__To do__
Look through the entries below for the line with "The height and width of the screenshot is (2127, 957)." and the line with "The width and height of the screenshot is (1006, 629).", then give again exactly those two lines and all lines between them, minus the pictures.

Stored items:
=== Section Start ===

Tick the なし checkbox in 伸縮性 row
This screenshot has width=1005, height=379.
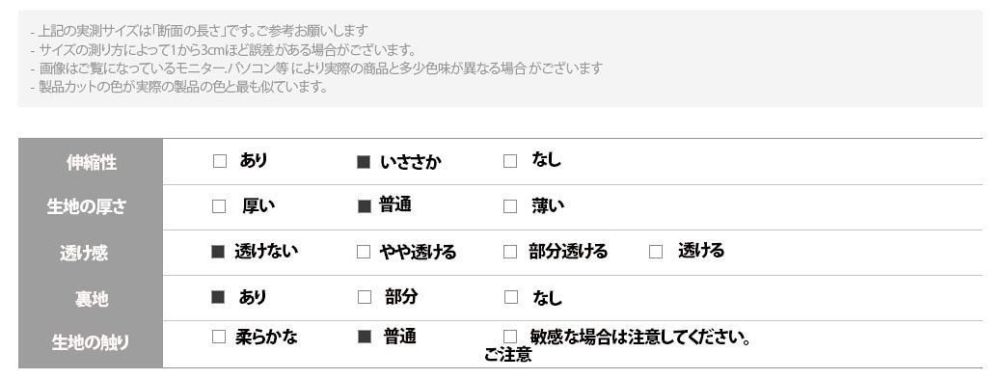pyautogui.click(x=510, y=161)
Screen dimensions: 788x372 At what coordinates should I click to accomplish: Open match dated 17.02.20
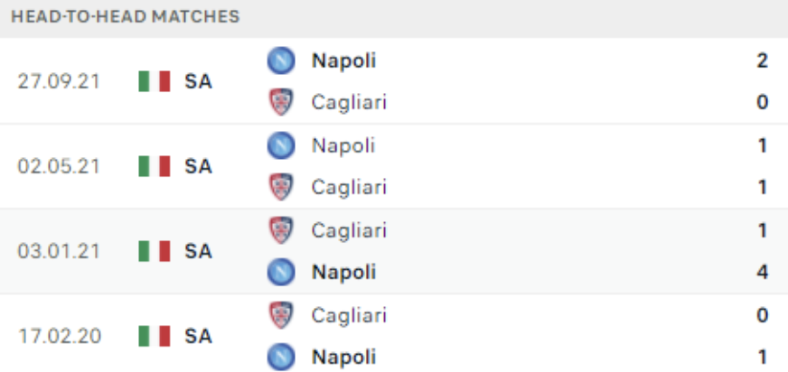[x=394, y=334]
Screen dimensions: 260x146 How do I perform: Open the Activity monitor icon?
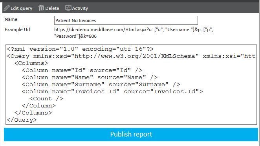point(68,8)
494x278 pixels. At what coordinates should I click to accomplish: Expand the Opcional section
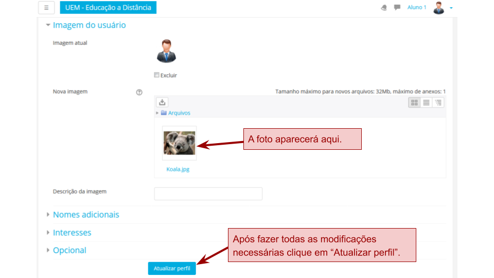point(69,250)
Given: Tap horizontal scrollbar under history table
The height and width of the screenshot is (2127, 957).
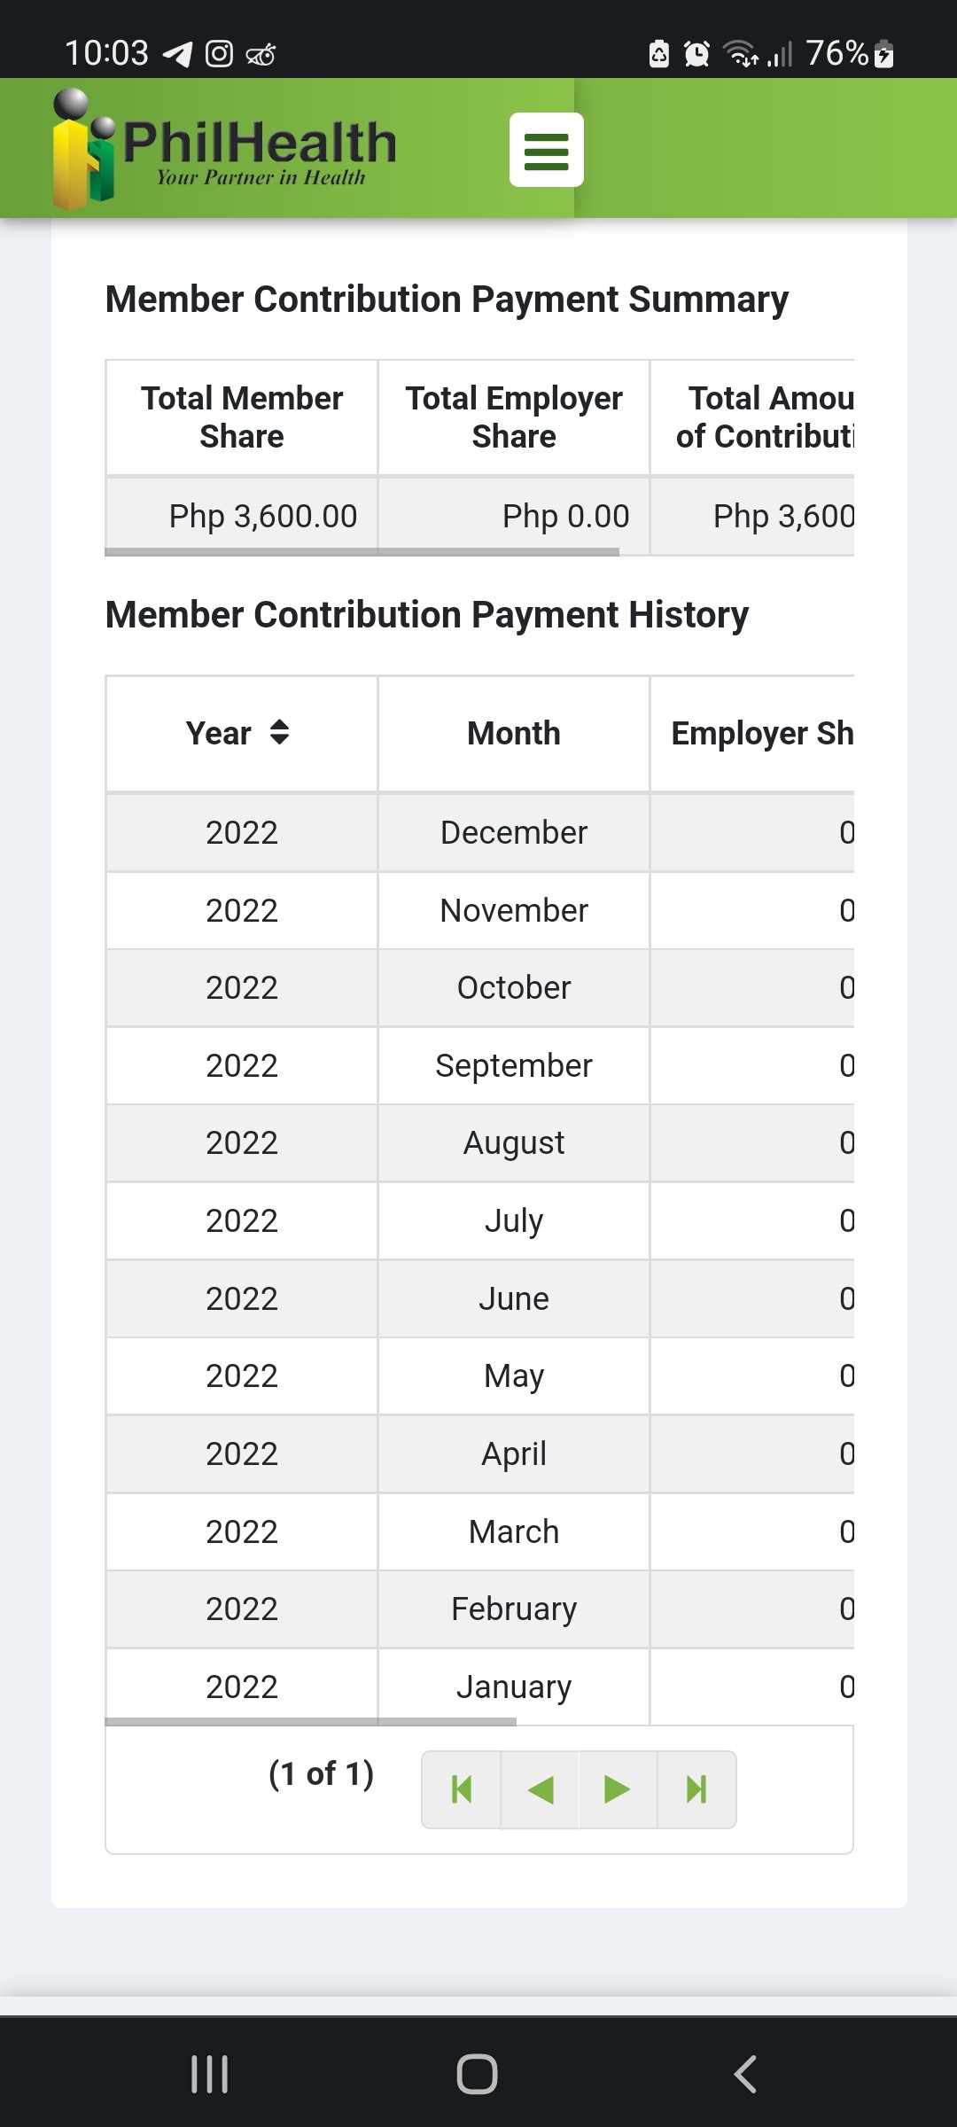Looking at the screenshot, I should pyautogui.click(x=310, y=1722).
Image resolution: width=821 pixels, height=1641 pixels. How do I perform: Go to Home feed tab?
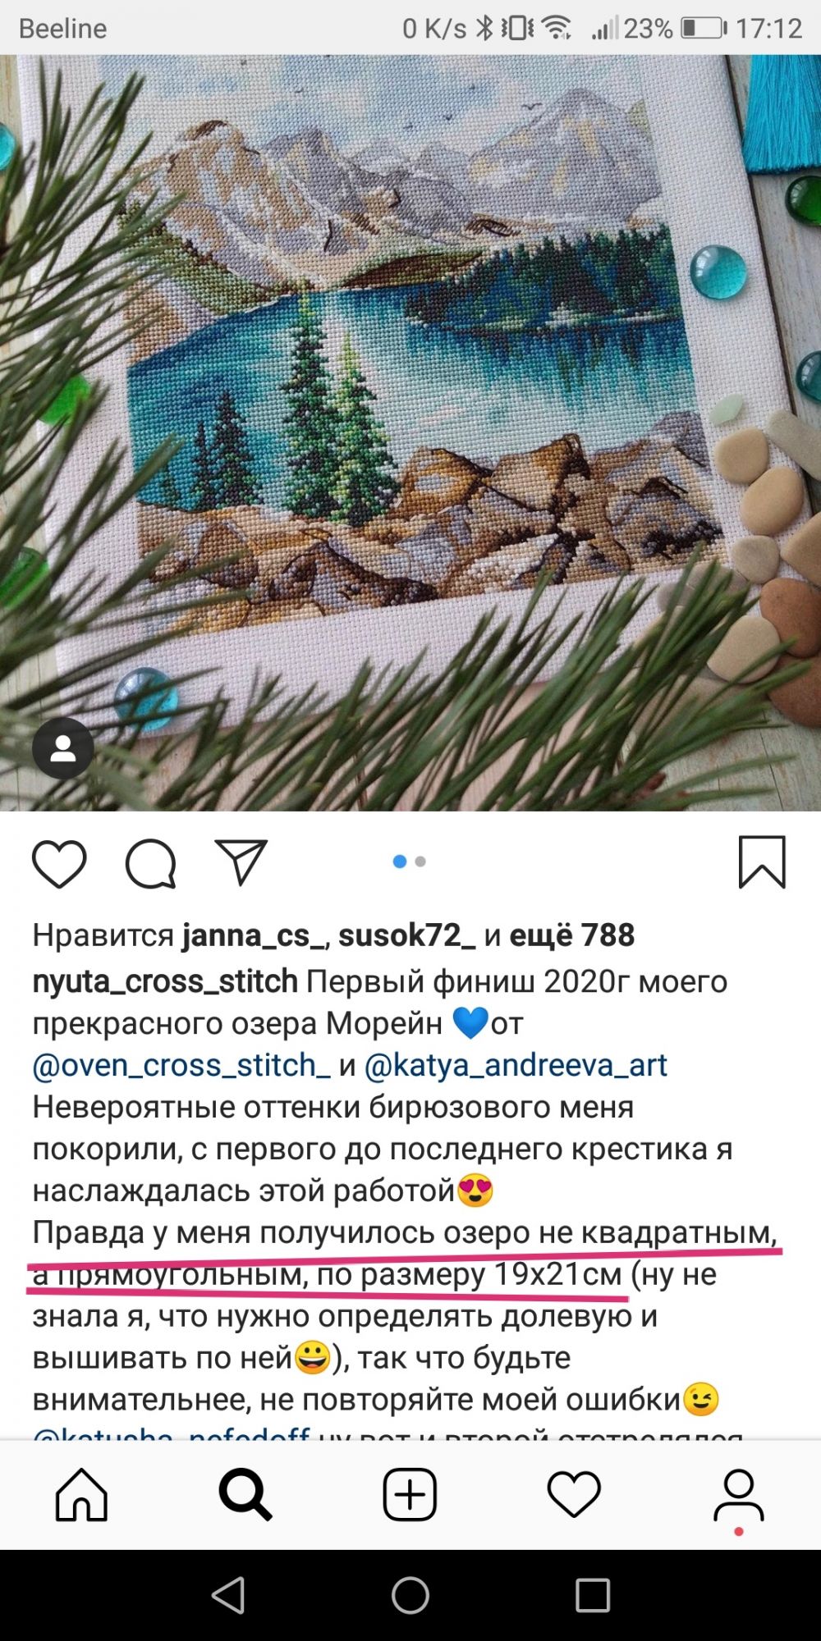point(81,1493)
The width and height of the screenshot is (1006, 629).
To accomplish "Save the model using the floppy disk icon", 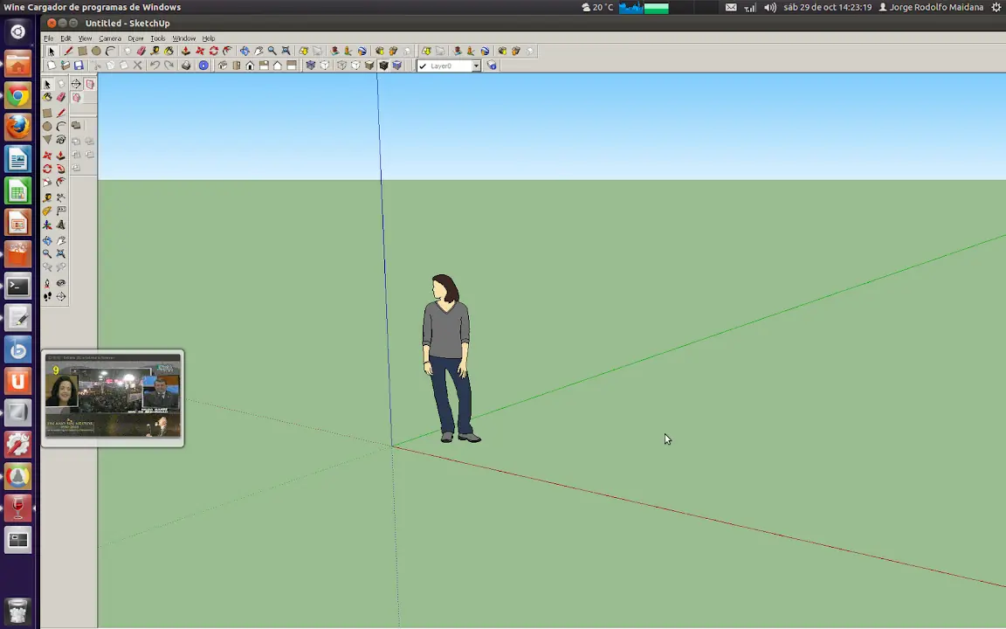I will tap(79, 66).
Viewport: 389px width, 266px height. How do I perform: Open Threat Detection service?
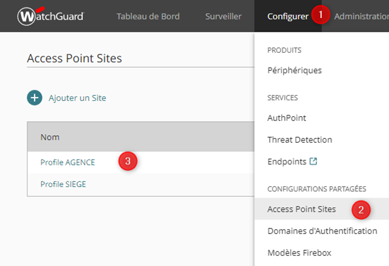(300, 140)
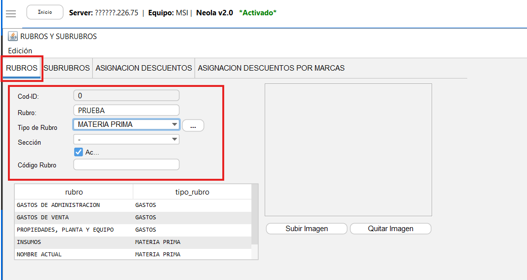527x280 pixels.
Task: Sort by the tipo_rubro column header
Action: (x=192, y=192)
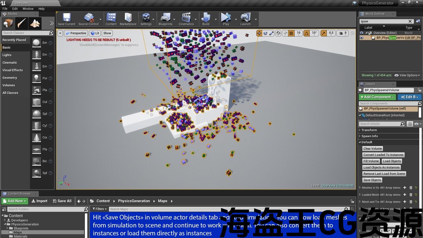The height and width of the screenshot is (238, 423).
Task: Open the View Options dropdown
Action: pyautogui.click(x=407, y=75)
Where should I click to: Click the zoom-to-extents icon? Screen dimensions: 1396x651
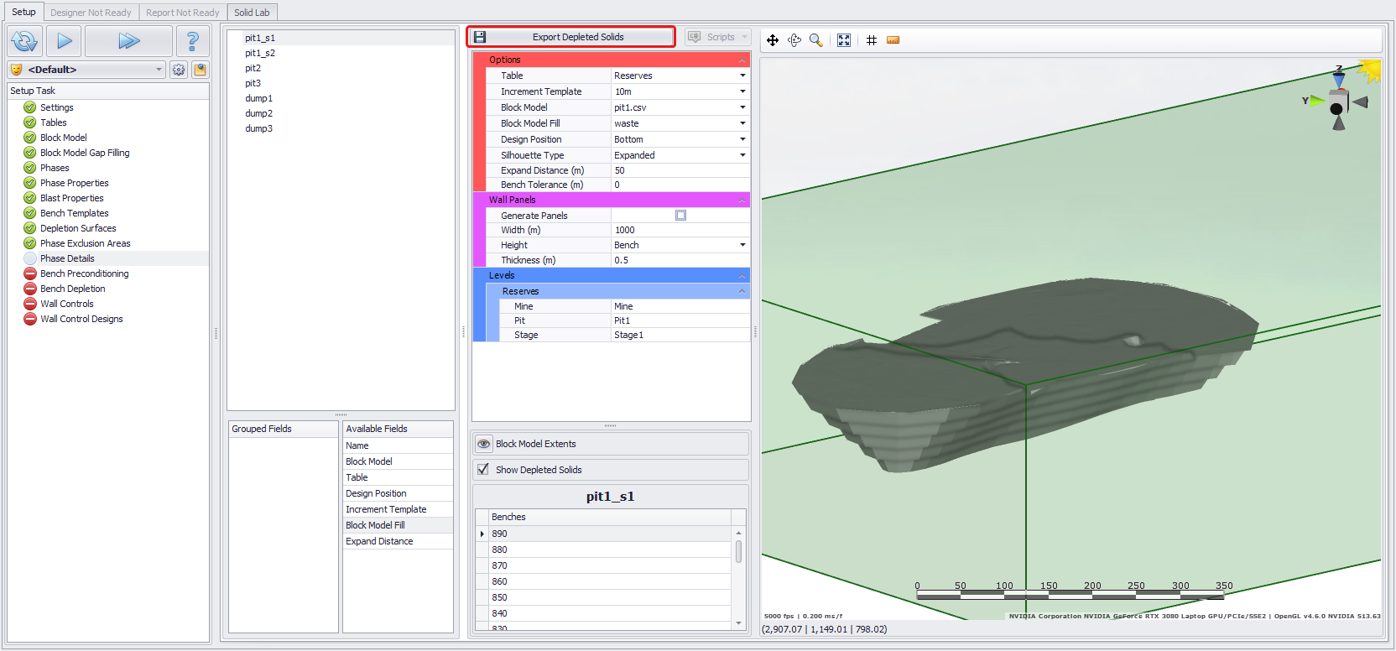coord(844,40)
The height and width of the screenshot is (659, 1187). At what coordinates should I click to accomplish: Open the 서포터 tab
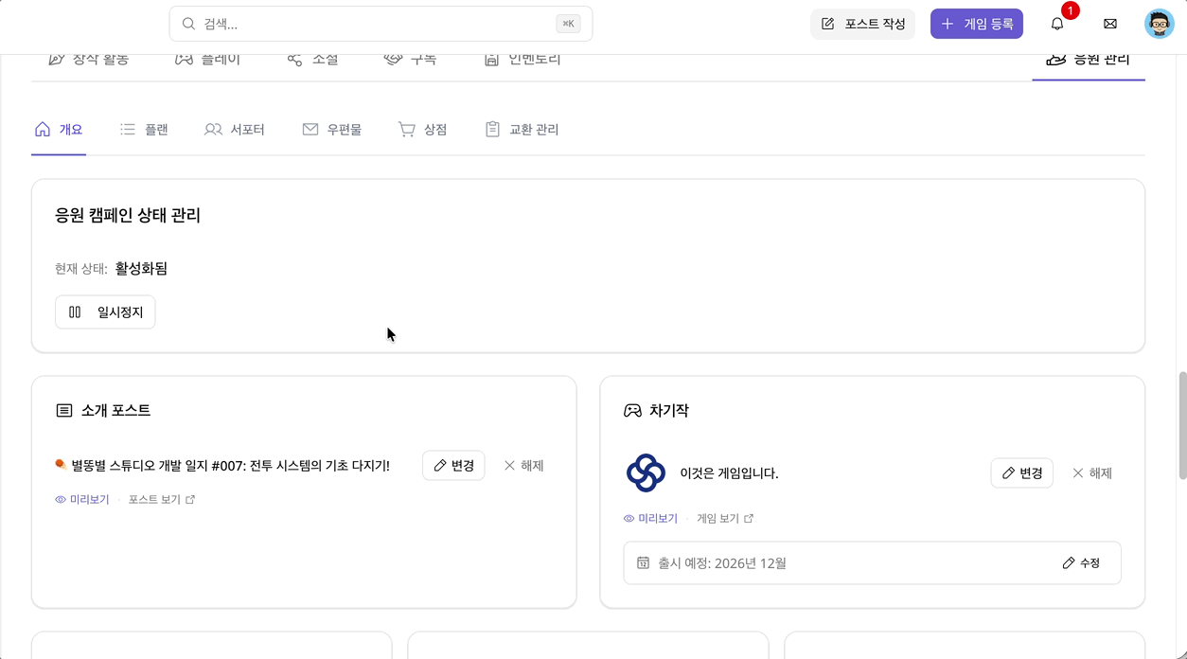[x=235, y=130]
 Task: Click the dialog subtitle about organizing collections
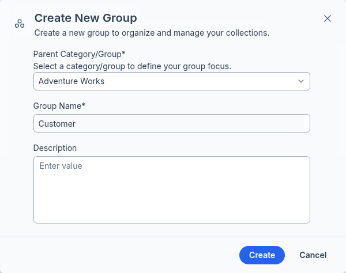click(152, 33)
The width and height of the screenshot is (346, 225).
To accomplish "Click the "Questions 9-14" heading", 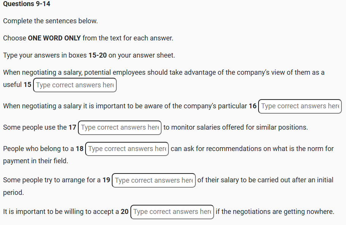I will click(x=27, y=4).
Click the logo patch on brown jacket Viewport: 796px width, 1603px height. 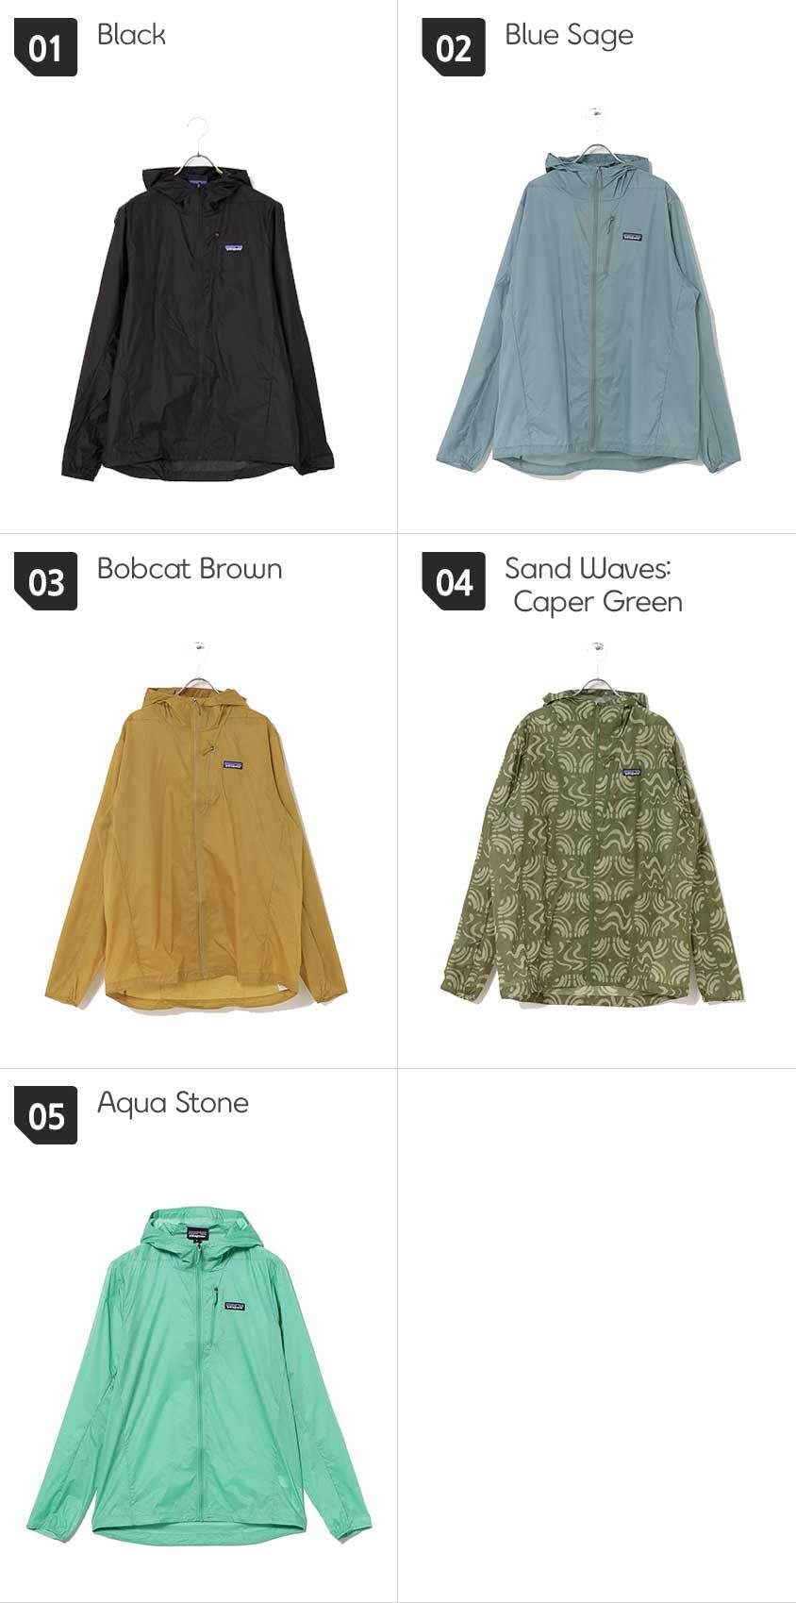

=== Section End ===

__Output for this task__
The height and width of the screenshot is (2127, 957).
Looking at the screenshot, I should pyautogui.click(x=310, y=1722).
Image resolution: width=821 pixels, height=1641 pixels. How do I perform: Go to Home feed tab?
point(81,1493)
The width and height of the screenshot is (1006, 629).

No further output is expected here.